うろこと内臓を取った魚をスキレットで両面こんがりと焼き、アサリと水を注ぎ入れる。熱されたスキレットの上で水が爆ぜるなか、ドライトマトとオリーブとケッパーとアンチョビをうりゃうりゃうりゃと放り込み、沸騰するその煮汁を魚にかけつつ煮込むこと数分。洋風な味のくせに妙に御飯にも似合う魚料理だ。

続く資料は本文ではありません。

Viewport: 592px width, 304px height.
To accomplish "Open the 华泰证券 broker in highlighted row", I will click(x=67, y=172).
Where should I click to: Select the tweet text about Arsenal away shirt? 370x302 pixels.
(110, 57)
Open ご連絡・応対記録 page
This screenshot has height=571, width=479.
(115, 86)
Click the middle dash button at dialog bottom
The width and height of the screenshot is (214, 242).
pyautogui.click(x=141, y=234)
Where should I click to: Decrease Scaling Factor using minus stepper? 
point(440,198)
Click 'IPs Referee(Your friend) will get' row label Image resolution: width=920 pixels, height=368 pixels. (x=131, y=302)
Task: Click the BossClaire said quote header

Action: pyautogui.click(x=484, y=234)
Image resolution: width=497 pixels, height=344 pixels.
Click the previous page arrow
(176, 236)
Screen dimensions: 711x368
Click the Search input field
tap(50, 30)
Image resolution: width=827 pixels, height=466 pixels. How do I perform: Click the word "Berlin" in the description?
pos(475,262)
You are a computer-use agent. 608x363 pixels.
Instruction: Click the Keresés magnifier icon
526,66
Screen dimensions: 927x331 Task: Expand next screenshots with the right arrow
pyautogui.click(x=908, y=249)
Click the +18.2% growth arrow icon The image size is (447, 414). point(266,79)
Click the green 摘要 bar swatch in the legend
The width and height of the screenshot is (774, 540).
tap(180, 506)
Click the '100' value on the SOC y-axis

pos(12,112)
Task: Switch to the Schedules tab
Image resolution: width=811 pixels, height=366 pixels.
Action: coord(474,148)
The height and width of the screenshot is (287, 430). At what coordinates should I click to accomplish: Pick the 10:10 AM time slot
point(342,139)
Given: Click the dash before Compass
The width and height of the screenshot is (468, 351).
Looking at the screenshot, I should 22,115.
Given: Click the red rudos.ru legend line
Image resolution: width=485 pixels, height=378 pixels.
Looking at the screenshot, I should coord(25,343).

アトランタの日本食材屋で買ってきた和かぼちゃがあったので、コンソメで茹でてつぶして牛乳入れてスープにする。そして炊いたお米も、これまたアトランタで買ってきた米、"田牧米ゴールド"。
カリフォルニア米はピンからキリまであるけれど、"こしひかり""ひとめぼれ"など日本と同じ銘柄ではないものの中では、この"田牧米ゴールド"が非常に人気があるらしい。我が町の日本食材店でもかつては扱っていたらしいのだけど、いつのまにか米コーナーに「もう田牧米ゴールドは扱いませんよー」という張り紙が貼られるようになった。店主によると、アメリカ人の農家が広くこの米を栽培するようになったものの一部の気を遣わない農家が他の花粉がぷんぷん飛んでくるところでこの米を作ってしまい、非常に品質が悪くなってしまったのだとか。真偽のほどはわからないけれど、初めて食べた田牧米ゴールドは確かに美味しかった。あと、買ってきたのは"秋田おとめ"という名前の無洗米。ここしばらく使っていたのは"国宝 国府田米"というもので、この3種の中でこれがあからさまにダントツに美味しい!……と決めるのはちょっと難しい。どれもそれなりに美味しく食べられる。
しかし、"田牧米"の他に"田牧米ゴールド"があったり、"国宝"の他に"国宝 国府田米"があったり、種類が豊富すぎてもう何がなにやら。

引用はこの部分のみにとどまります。